En rentrant hier soir par République, vous êtes peut-être tombé sur ce sens interdit qui a fleuri en à peine une nuit. Si, au réveil ce matin, vous vous demandiez si vous l’aviez rêvé, promis, ce n’est pas le cas. La preuve, sur le panneau d’à côté, il y avait un homme en pictogramme qui venait de se faire choper à la taille par un autre sens interdit.

Simple, poétique et un brin provocateur, c’est tout l’art du détournement de la signalétique urbaine de Clet Abraham. Il a déjà laissé sa trace à Paris, Brest, Bordeaux mais aussi Bruxelles, Rome, Londres ou encore New York. On commençait limite a être jaloux.

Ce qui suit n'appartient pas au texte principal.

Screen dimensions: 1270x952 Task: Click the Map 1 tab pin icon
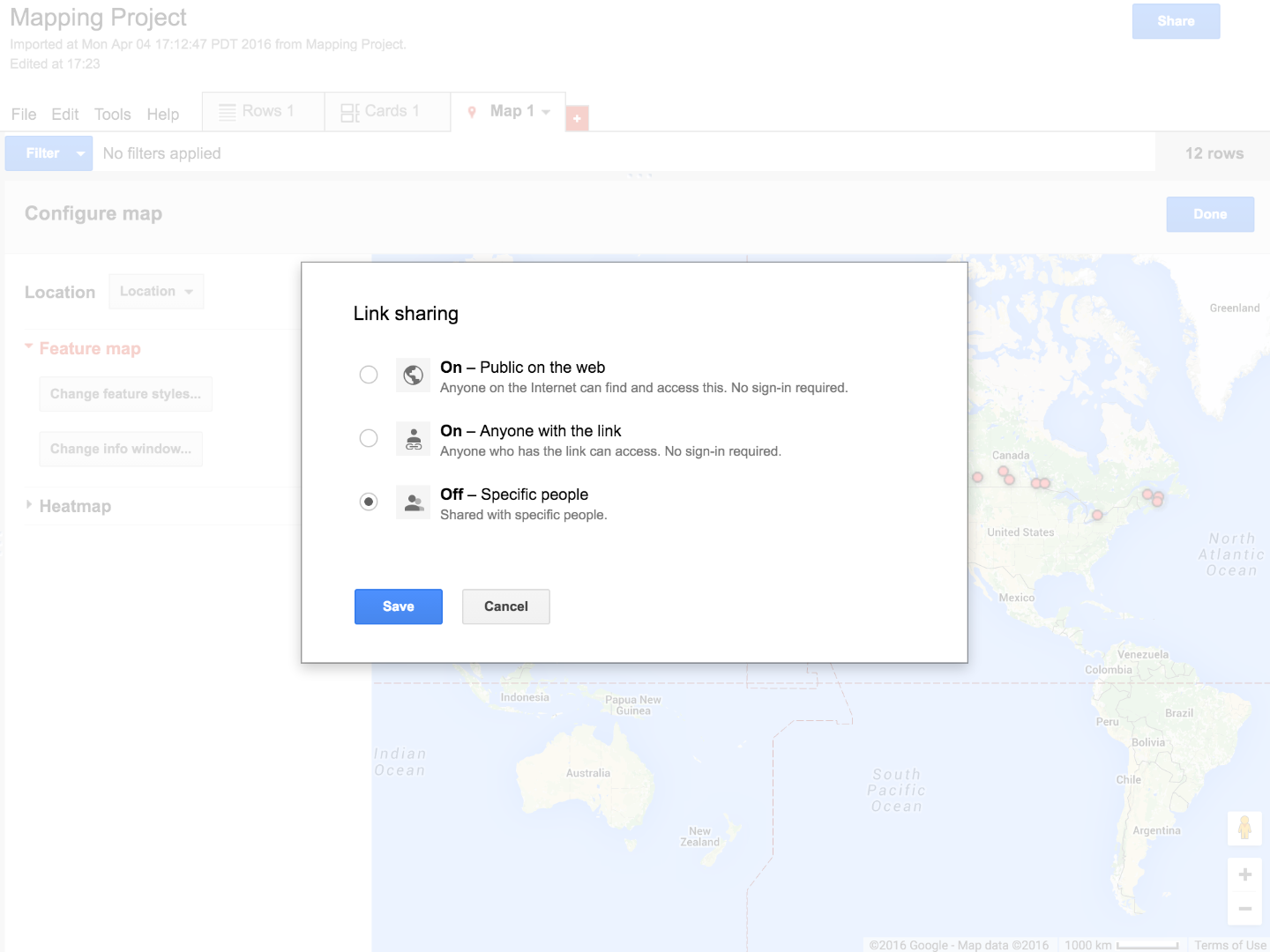[x=472, y=112]
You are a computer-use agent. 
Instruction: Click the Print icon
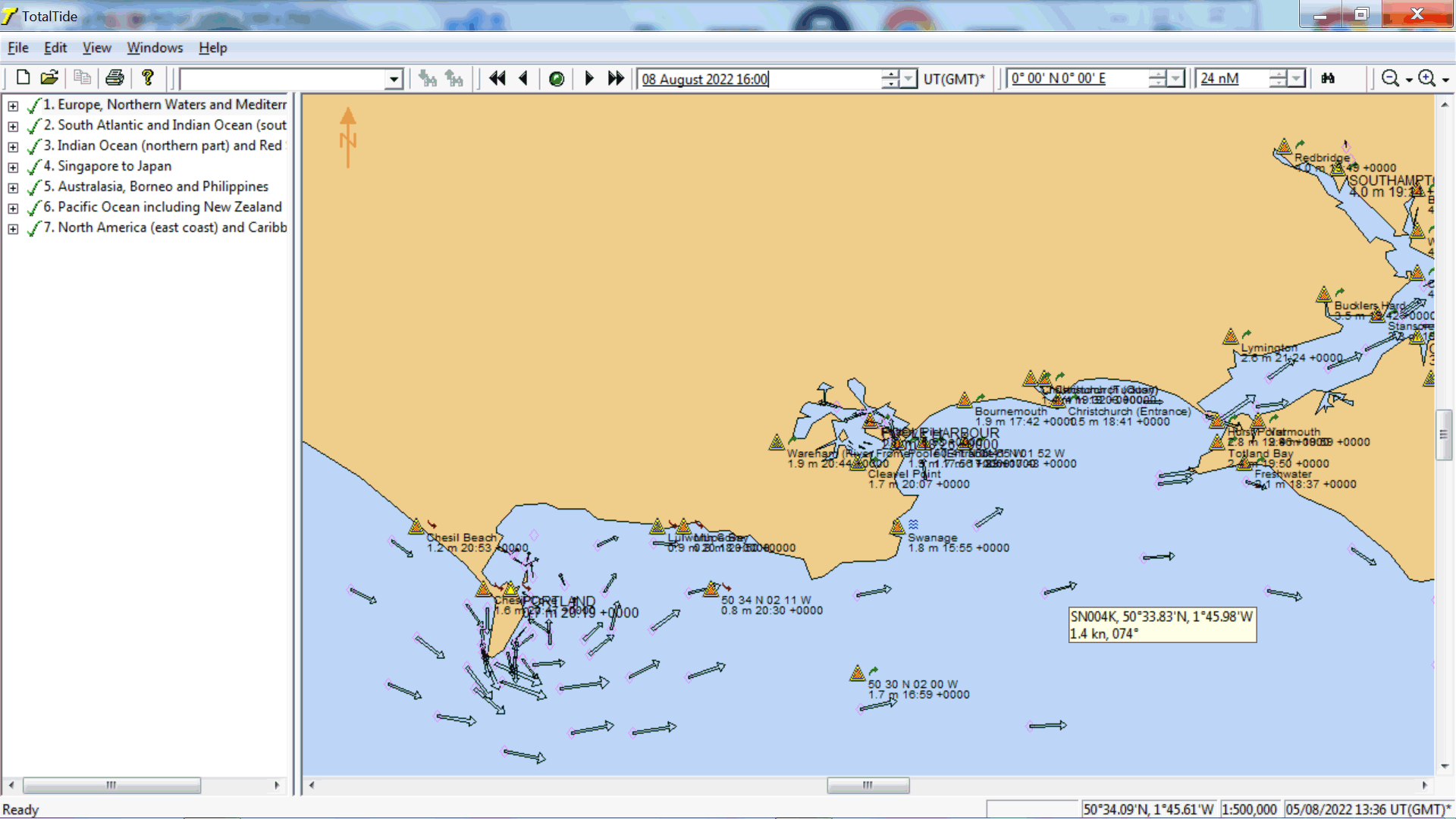pos(115,78)
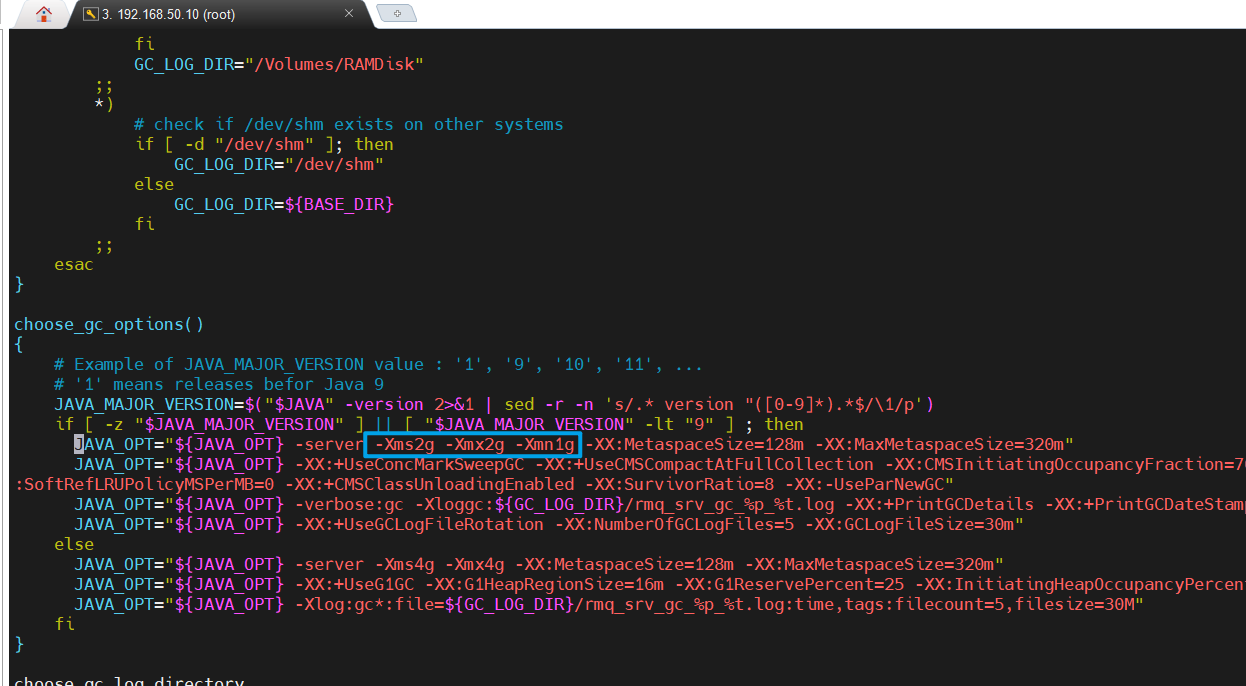Click the SSH key icon on session tab

[90, 14]
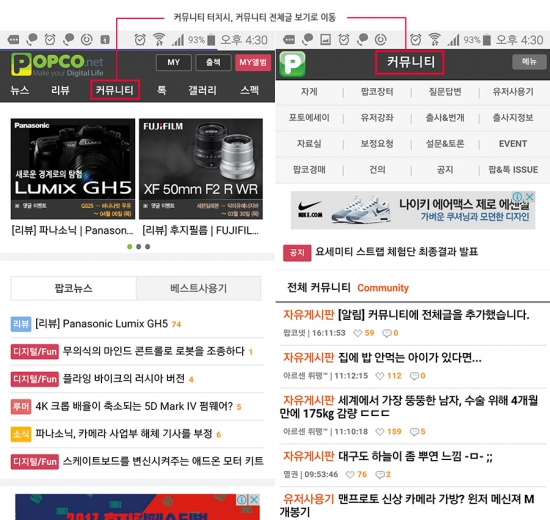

Mais heureusement pour nous, pour sa première dans la capitale des Flandres, l’artiste était venu préparé. Arrivé mercredi, il a pris le temps de quelques soirées pour aller détourner les panneaux dans la ville en montant sur un vélo.

Photo @Zacharie Bodson

Je me suis régalé. Il y a une richesse architecturale qui mêle ancien et modernité que j’adore ici. J’ai beaucoup traîné vers les Beaux-Arts et dans le Vieux-Lille avec une mention toute spéciale pour l’église de la Treille”.

Clet Abraham

Photo @Zacharie Bodson

Pour ce qui est de l’ambiance à la lilloise, il n’a pas été déçu non plus. “Il y a la légende de Lille qui veut que la ville soit ouverte et accueillante. Et ça n’a pas manqué.” Surtout que les street-artistes du coin, comme Zacharie Bodson, ont très vite remarqué qu’il était dans les parages. Le Lillois a réussi à contacter Clet Abraham avant son départ et en a profité pour boire un verre avec lui, lui faire découvrir le street-art lillois… et l’aider dans ses détournements poétiques. (Tant qu’à faire.)

Au total, Clet Abraham a laissé pas moins d’une cinquantaine de détournements à travers la ville qu’il espère voir perdurer. Oui, parce que malgré la beauté de la chose c’est quand même pas très légal. Certaines villes laissent vivre les oeuvres de Clet et l’appellent même pour qu’il revienne, d’autres les effacent tout simplement. Nous on croise les doigts pour voir notre sens interdit fleuri au coin de la rue de Valmy encore un bon moment.

Pour les trouver, il faut traîner et (ouvrir l’oeil) dans la rue Esquermoise, autour des Beaux-Arts, de Sébastopol ou encore dans la rue nationale.